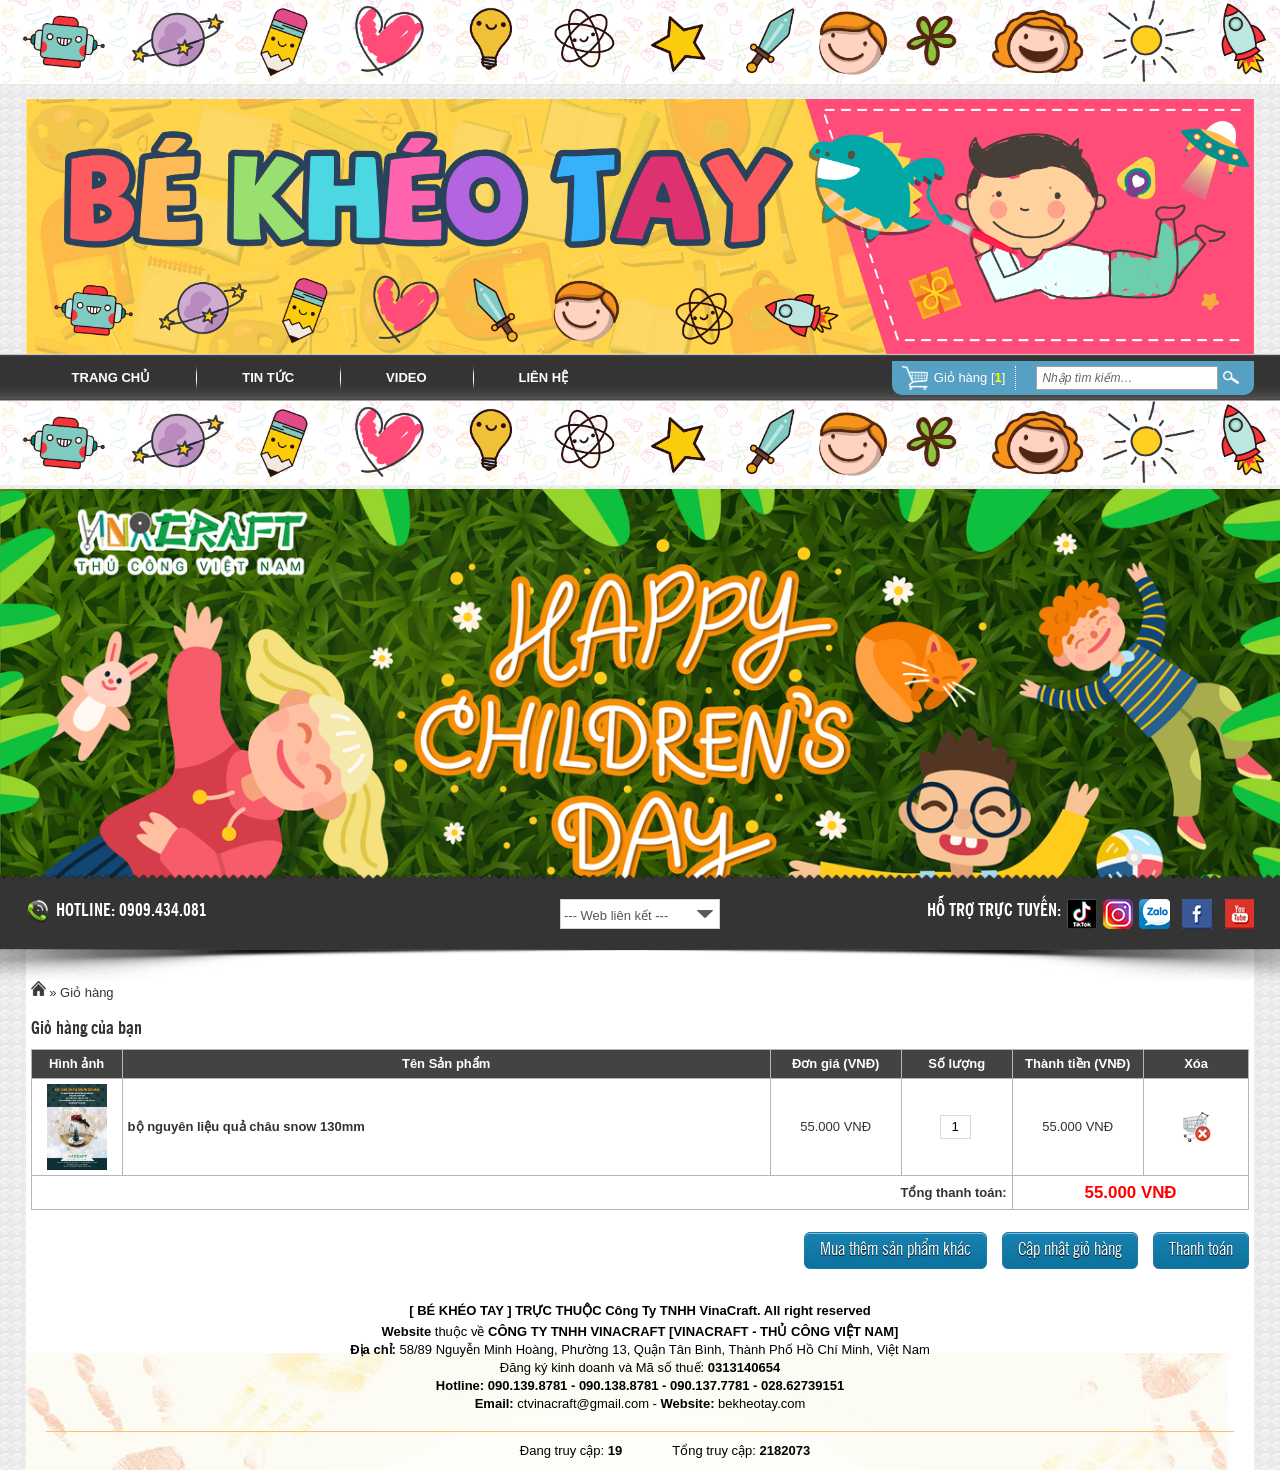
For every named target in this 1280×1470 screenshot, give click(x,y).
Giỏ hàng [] (970, 377)
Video (406, 377)
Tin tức (268, 377)
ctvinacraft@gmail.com (583, 1403)
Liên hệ (544, 377)
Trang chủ (111, 377)
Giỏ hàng (87, 992)
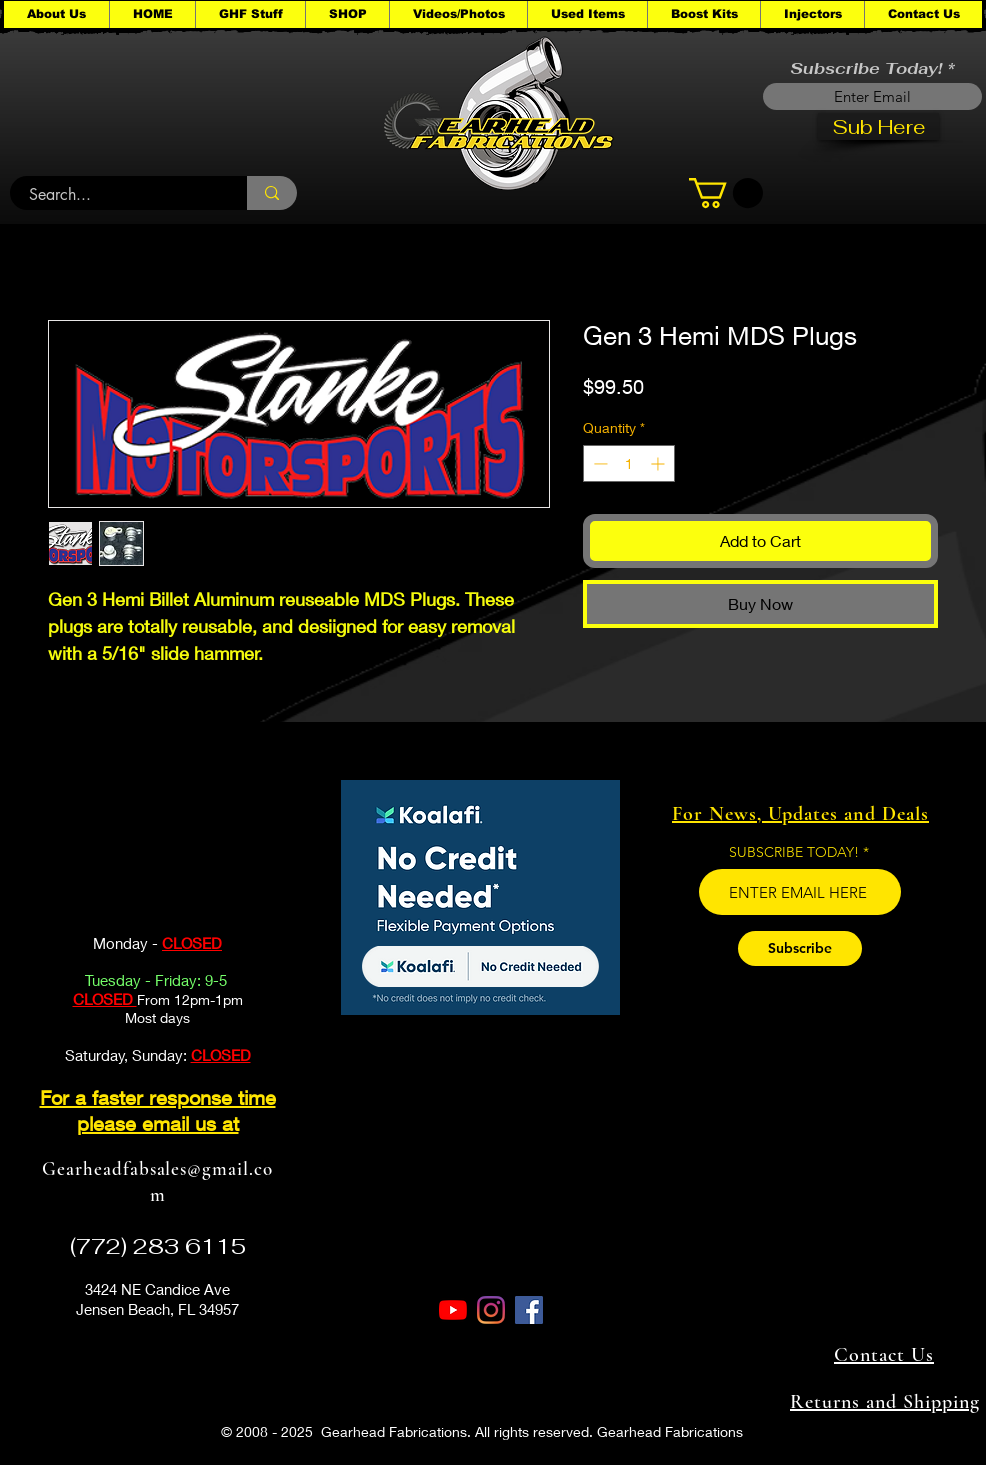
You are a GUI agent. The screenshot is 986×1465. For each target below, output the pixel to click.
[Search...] (117, 195)
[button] (250, 14)
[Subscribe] (800, 948)
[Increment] (659, 463)
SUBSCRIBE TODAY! (794, 852)
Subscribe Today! (866, 69)
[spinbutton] (629, 463)
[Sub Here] (878, 126)
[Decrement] (598, 463)
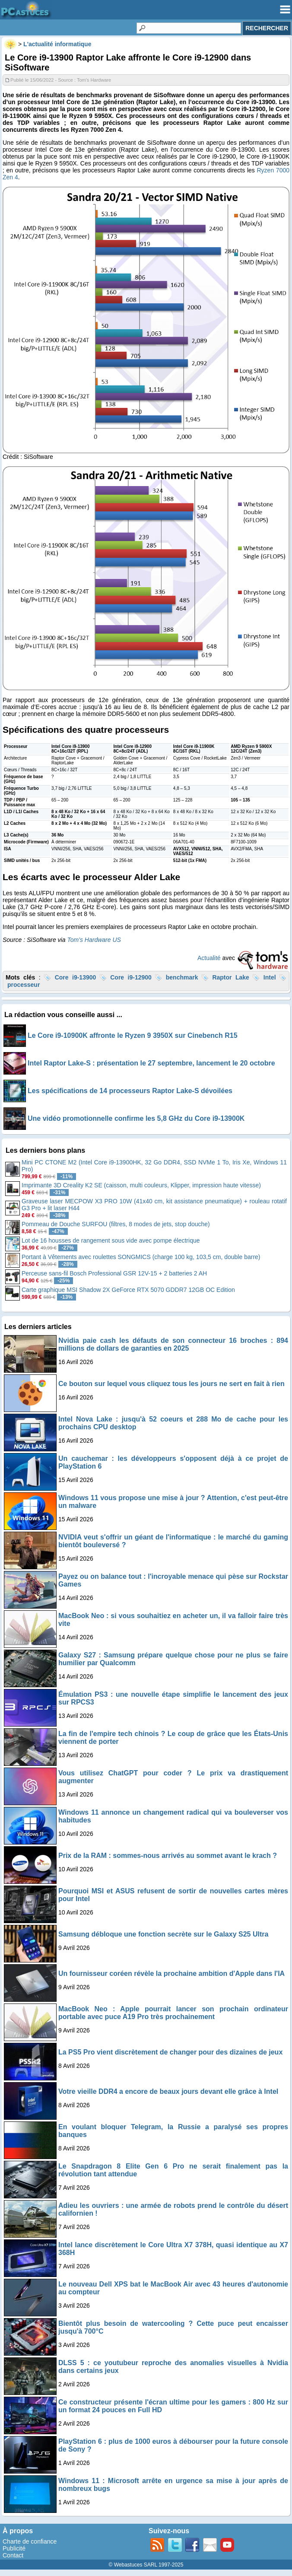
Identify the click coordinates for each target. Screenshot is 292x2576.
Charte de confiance (30, 2541)
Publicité (14, 2548)
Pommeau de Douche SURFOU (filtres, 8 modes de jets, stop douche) (116, 1224)
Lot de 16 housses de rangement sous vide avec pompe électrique (111, 1240)
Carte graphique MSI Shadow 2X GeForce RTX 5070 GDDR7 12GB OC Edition (128, 1289)
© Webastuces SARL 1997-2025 (146, 2565)
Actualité (209, 957)
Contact (13, 2555)
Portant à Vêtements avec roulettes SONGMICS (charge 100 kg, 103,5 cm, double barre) (141, 1256)
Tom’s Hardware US (94, 939)
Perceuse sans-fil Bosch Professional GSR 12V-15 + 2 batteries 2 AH (114, 1273)
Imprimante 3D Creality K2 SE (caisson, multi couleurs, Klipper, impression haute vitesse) (141, 1185)
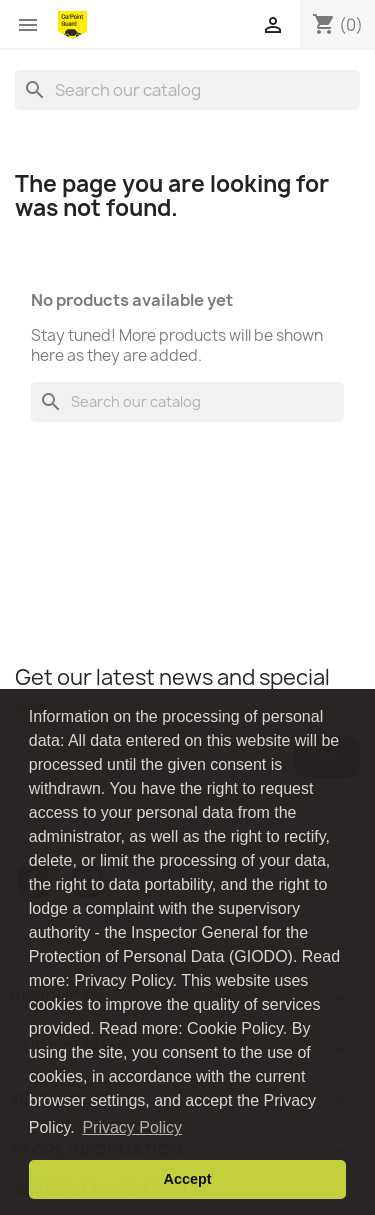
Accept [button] (188, 1179)
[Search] (187, 90)
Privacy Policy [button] (132, 1127)
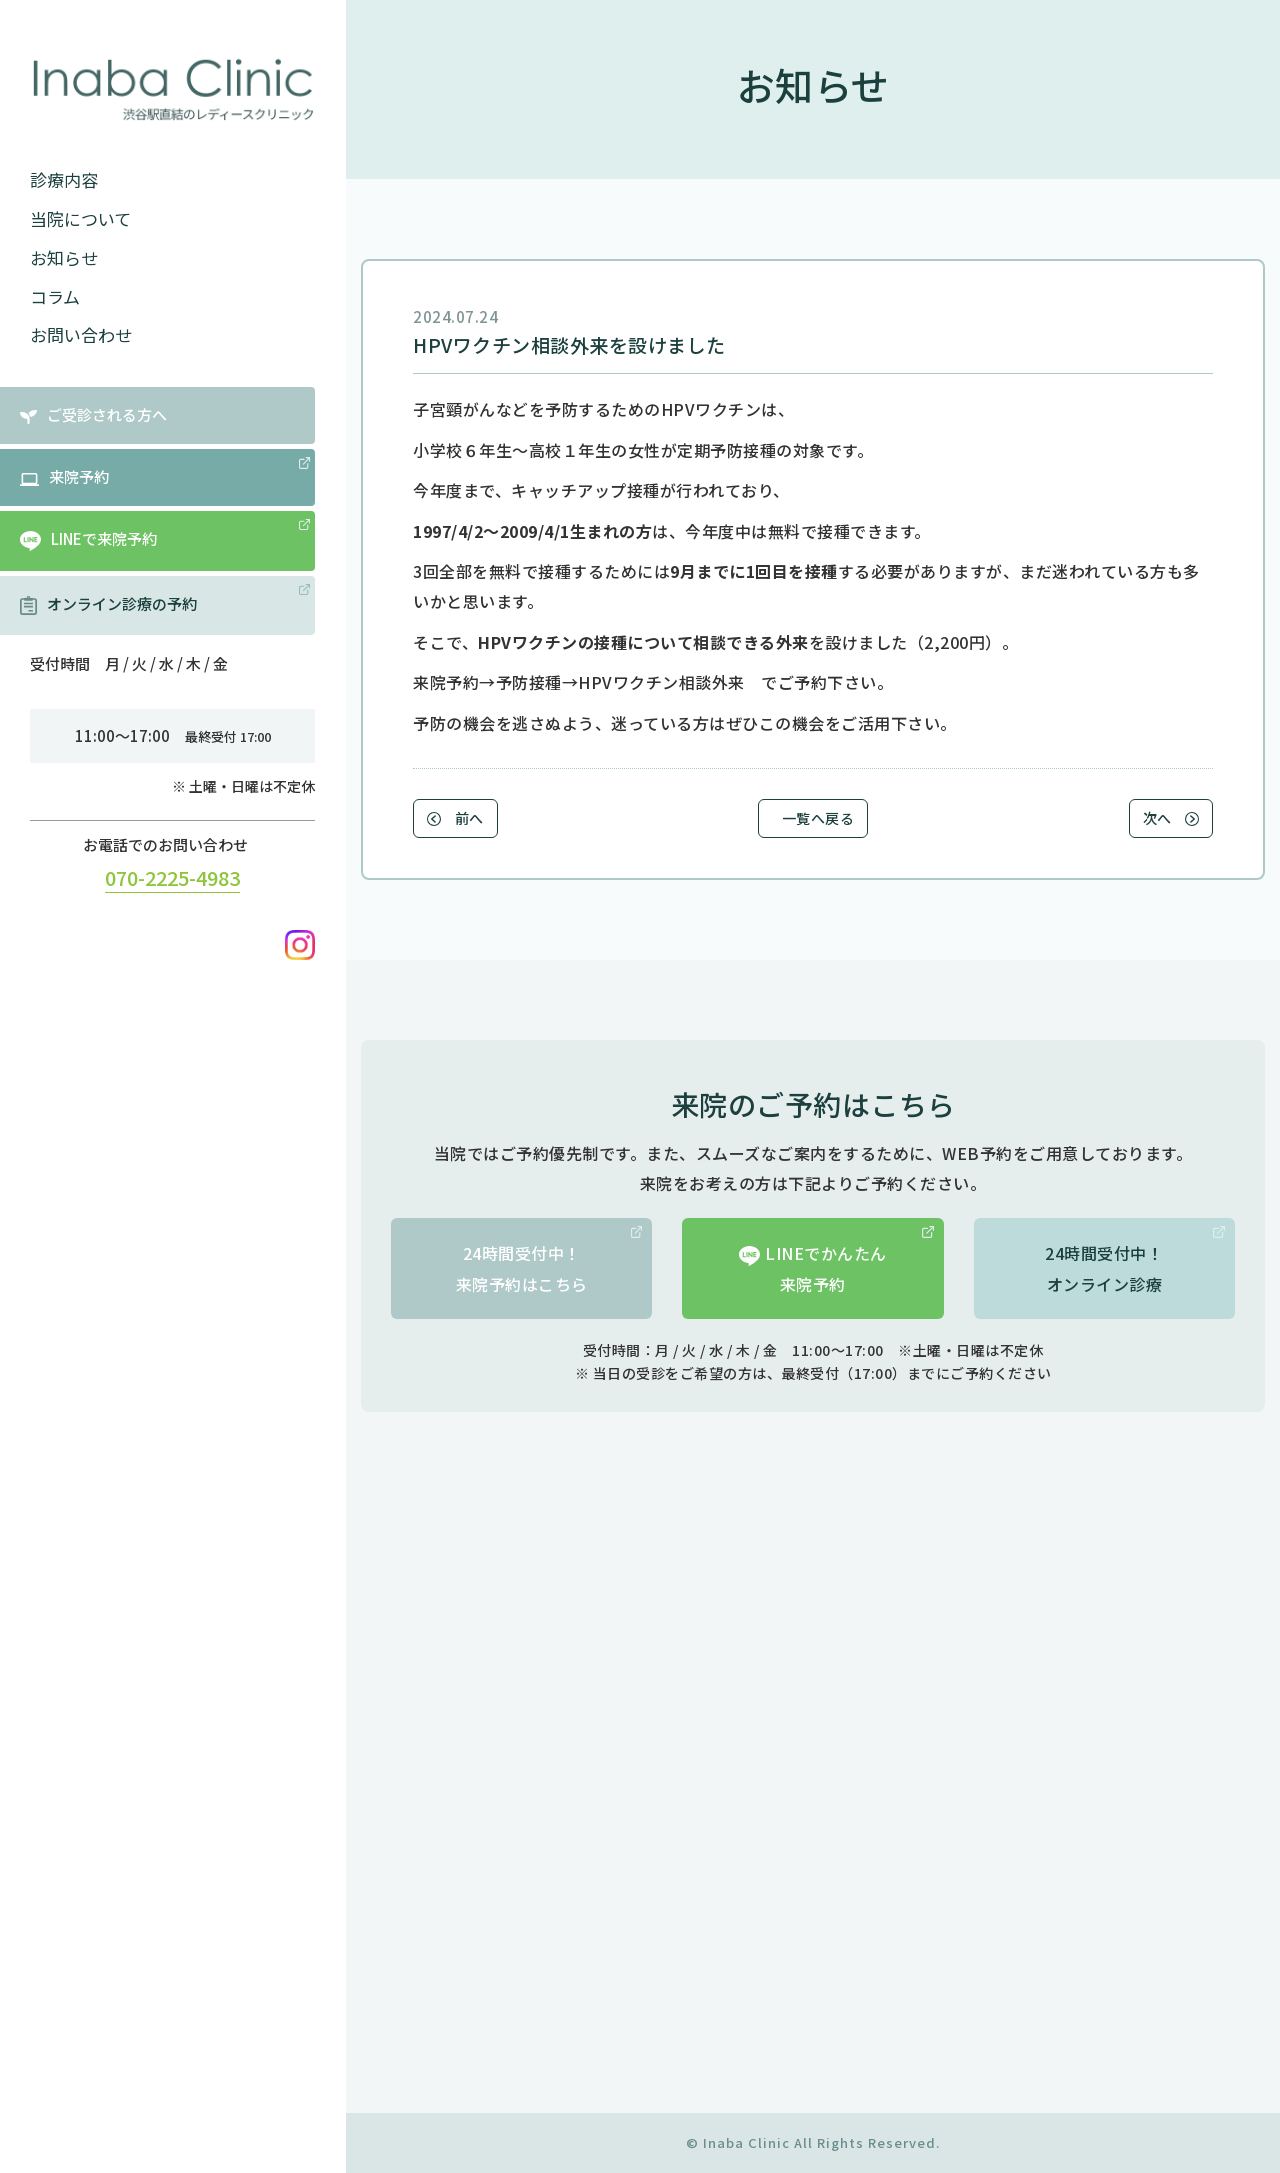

◆ ◆ ◆

> [REQUIREMENTS]:
Format every line of the data above as a JSON list of strings, one string per line, with blank lines left out. Leave out the picture lines.

> [TASK OUTPUT]:
[
  "For every named target in this 1280×1470 screenshot, give click(x,y).",
  "Giỏ hàng [] (970, 377)",
  "Video (406, 377)",
  "Tin tức (268, 377)",
  "ctvinacraft@gmail.com (583, 1403)",
  "Liên hệ (544, 377)",
  "Trang chủ (111, 377)",
  "Giỏ hàng (87, 992)",
  "You are a GUI agent. The screenshot is 986×1465. For each target below, output the pixel to click.",
  "[Search...] (117, 195)",
  "[button] (250, 14)",
  "[Subscribe] (800, 948)",
  "[Increment] (659, 463)",
  "SUBSCRIBE TODAY! (794, 852)",
  "Subscribe Today! (866, 69)",
  "[spinbutton] (629, 463)",
  "[Sub Here] (878, 126)",
  "[Decrement] (598, 463)",
  "Identify the click coordinates for each target. Screenshot is 292x2576.",
  "Charte de confiance (30, 2541)",
  "Publicité (14, 2548)",
  "Pommeau de Douche SURFOU (filtres, 8 modes de jets, stop douche) (116, 1224)",
  "Lot de 16 housses de rangement sous vide avec pompe électrique (111, 1240)",
  "Carte graphique MSI Shadow 2X GeForce RTX 5070 GDDR7 12GB OC Edition (128, 1289)",
  "© Webastuces SARL 1997-2025 (146, 2565)",
  "Actualité (209, 957)",
  "Contact (13, 2555)",
  "Portant à Vêtements avec roulettes SONGMICS (charge 100 kg, 103,5 cm, double barre) (141, 1256)",
  "Tom’s Hardware US (94, 939)",
  "Perceuse sans-fil Bosch Professional GSR 12V-15 + 2 batteries 2 AH (114, 1273)",
  "Imprimante 3D Creality K2 SE (caisson, multi couleurs, Klipper, impression haute vitesse) (141, 1185)",
  "Accept [button] (188, 1179)",
  "[Search] (187, 90)",
  "Privacy Policy [button] (132, 1127)"
]